17 Februar 2024

Sindelfinger Kleindenkmale:

Metallschild der „Phönix“-Feuerversicherung

das Erdgeschoss des Storchenhauses (Foto: phil)

Früher hing an einem der großen Fensterläden im Erdgeschoss des Storchenhauses ein kleines Schild. Es war leider mit der Farbe der Läden übermalt worden und also schlecht zu erkennen. Das war deshalb schade, weil das kleine Schild ein Kleindenkmal ist: Es zeigte an, dass dieses Haus feuerversichert gewesen ist, und zwar bei der „Londoner Phönix“, einer berühmten englischen Versicherung, die schon 1782 gegründet worden war. Die Bedeutung der Feuerversicherung war natürlich riesig, weil die Feuergefahr in früheren Zeiten enorm war:   Man denke etwa an die verheerenden Brände in London oder Hamburg, in anderem Maßstab natürlich auch bei uns.
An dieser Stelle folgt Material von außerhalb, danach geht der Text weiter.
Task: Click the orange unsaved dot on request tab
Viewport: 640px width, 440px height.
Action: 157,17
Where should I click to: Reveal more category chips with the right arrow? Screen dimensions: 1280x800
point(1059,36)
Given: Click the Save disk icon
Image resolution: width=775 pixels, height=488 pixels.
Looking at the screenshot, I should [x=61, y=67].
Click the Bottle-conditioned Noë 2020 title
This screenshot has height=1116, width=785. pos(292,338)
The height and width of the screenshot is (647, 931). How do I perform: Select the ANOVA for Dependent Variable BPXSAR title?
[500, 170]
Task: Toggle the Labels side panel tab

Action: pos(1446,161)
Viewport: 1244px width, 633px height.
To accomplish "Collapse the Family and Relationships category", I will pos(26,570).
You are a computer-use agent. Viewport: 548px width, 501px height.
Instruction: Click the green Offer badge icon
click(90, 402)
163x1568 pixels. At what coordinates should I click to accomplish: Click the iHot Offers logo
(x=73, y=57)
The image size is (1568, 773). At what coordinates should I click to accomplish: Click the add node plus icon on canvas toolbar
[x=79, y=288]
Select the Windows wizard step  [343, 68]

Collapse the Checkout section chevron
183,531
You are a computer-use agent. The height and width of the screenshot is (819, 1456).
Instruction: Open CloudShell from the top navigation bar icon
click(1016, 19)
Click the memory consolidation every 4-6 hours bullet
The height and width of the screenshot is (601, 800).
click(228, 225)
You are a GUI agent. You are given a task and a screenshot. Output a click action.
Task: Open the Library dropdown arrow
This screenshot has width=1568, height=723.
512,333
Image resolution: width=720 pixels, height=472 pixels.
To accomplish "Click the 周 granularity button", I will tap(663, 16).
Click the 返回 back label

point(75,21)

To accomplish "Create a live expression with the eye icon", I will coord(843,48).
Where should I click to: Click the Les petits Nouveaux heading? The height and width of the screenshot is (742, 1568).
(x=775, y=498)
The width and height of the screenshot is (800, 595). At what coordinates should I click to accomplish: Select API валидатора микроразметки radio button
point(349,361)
Aber es dauerte trotzdem, bis sich das Versicherungsprinzip der Gegenseitigkeit allgemein durchsetzen konnte.

Das Feuerversicherungsschild am Fensterladen (Foto: phil)

Sah das Schild einst so aus? (Abb.: Wikipedia) 

„Phönix“ war eine privatrechtliche Versicherung, die nicht ein Haus selbst, sondern vor allem das Inventar versicherte. Diese „Erfindung“ der Phönix war noch Anfang des 19. Jahrhunderts außergewöhnlich, weil zum Beispiel die württembergische Zwangs-Feuerversicherung durch die herzogliche „Brand-Schadens-Versicherungs-Anstalt“, die es seit 1773 gab, keinen Hausrat mitversicherte und auch keine Elementarschäden abdeckte. So hatte sich die „Phönix“ in deutschen Landen eine Monopolstellung erobert, die ihr hohe Beiträge und Gewinne ermöglichte.

Originaler Versicherungsschein der "Phönix" (Privatbesitz)




Das forderte deutsche Kaufleute heraus und 1820 wurde zum Beispiel mit der „Gothaer“ eine erfolgreiche deutsche „Feuerversicherungs-Bank“ für den Handelsstand gegründet. Dass die englische „Phönix“ aber noch immer im Spiel blieb, sehen wir am erwähnten Schild. Solche Schilder waren in Württemberg ab 1830 sogar Pflicht: „Jeder Eigentümer, der sein bewegliches Vermögen versichert hat, hat das Schild an seinem Gebäude auf eine für Jedermann sichtbare Weise anzuheften". Ein Grund dafür war unter anderem, dass dadurch Doppelversicherungen ausgeschlossen wurden, die Anreize zur Brandstiftung gaben. Aber auch der Werbeeffekt war nicht zu unterschätzen.


Versicherungsordnung Herzogtum
Württemberg von 1773 (Google books)

Nachdem sie die Genehmigung erhielten, auch Mobiliarversicherungen abzuschließen, schafften sich später auch die öffentlich-rechtlichen Anstalten solche Feuerversicherungsschilder an.

Schade ist es in unserem Sindelfinger Fall, dass das Schild, das auf solche historischen Aspekte hinweisen kann, also ein Denkmal ist, wohl zur Sanierung abgenommen worden ist, die Hausverwaltung sich aber nicht darum gekümmert hat, dass es wieder angebracht wird. Das ist sehr schade, weil Sindelfingen nicht reich an Kleindenkmalen ist, die oft auf besonders interessante Alltagsstrukturen hinweisen.

Zusatz. Kulturhistorisch interessant ist folgende historische Einschätzung: In katholischen Ländern wurde bei Brandschäden zu Spenden aufgerufen, auch die Kirche schoss eine Summe zu. In calvinistisch geprägten Ländern wurde die Feuerversicherung dagegen als Initiative verstanden, bei der der positive Zweck mit gutem privaten Gewinn verbunden ist. Die lutherischen Gebiete dagegen schafften öffentlich-rechtliche Strukturen auf Gegenseitigkeit (siehe Württemberg).